> **Exercise description**
Using the records below, return exactly the lines from the one containing "Task: Click the Max Bet button" through the last, and omit pictures.

━━━━━━━━━━━━━━━━

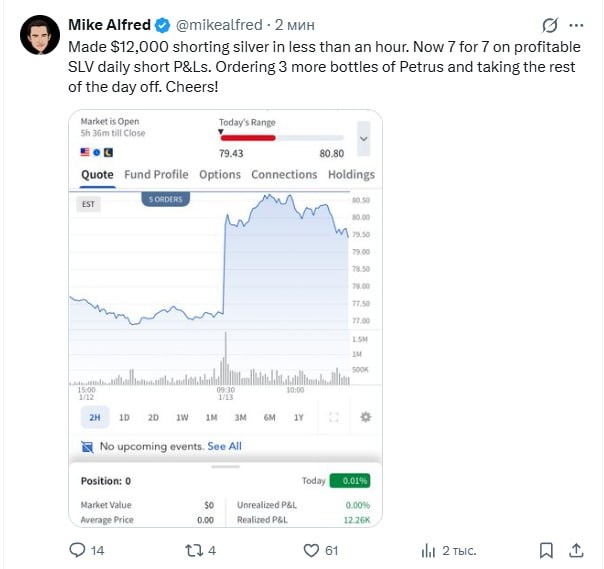
Task: Expand the Today's Range chevron
Action: [362, 138]
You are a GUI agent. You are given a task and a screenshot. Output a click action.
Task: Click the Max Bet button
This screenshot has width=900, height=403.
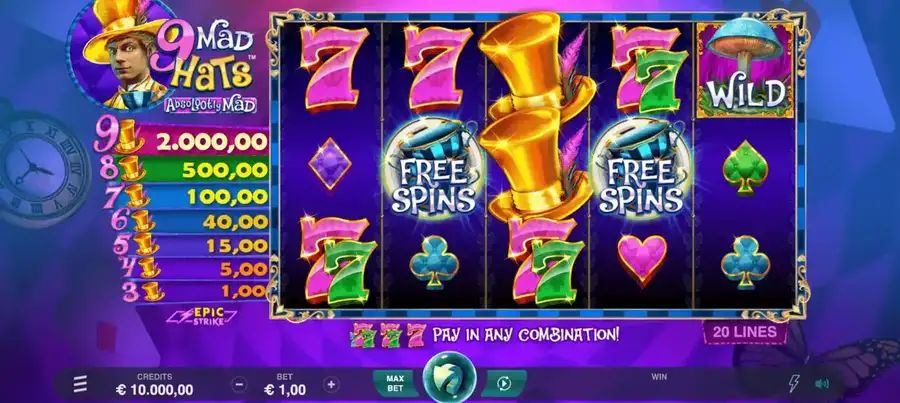[395, 383]
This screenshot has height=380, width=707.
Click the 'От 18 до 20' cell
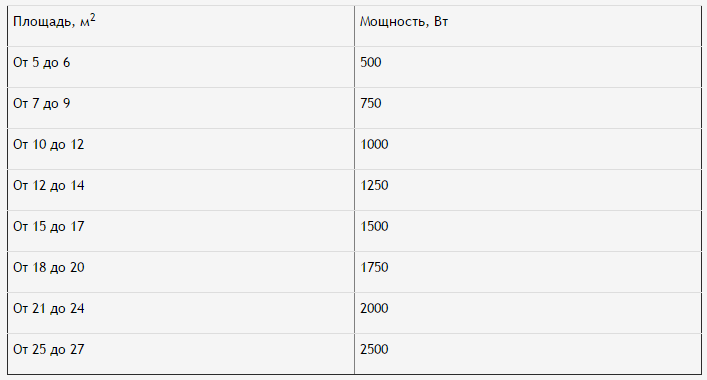pos(181,272)
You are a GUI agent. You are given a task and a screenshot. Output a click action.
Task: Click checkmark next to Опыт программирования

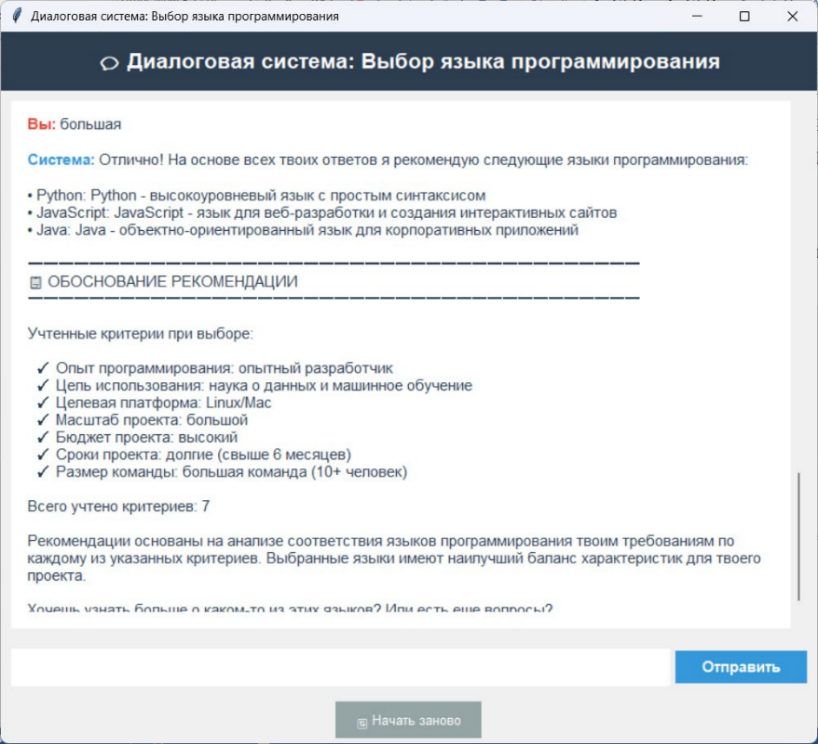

━━━━━━━━━━━━━━━━

> **Result of the task**
Task: Click the Max Bet button
This screenshot has width=900, height=403.
[395, 383]
This screenshot has height=380, width=707.
Click the 'От 18 до 20' cell
pos(181,272)
You are a GUI agent. You are given a task and a screenshot. Output a click action.
Task: Click checkmark next to Опыт программирования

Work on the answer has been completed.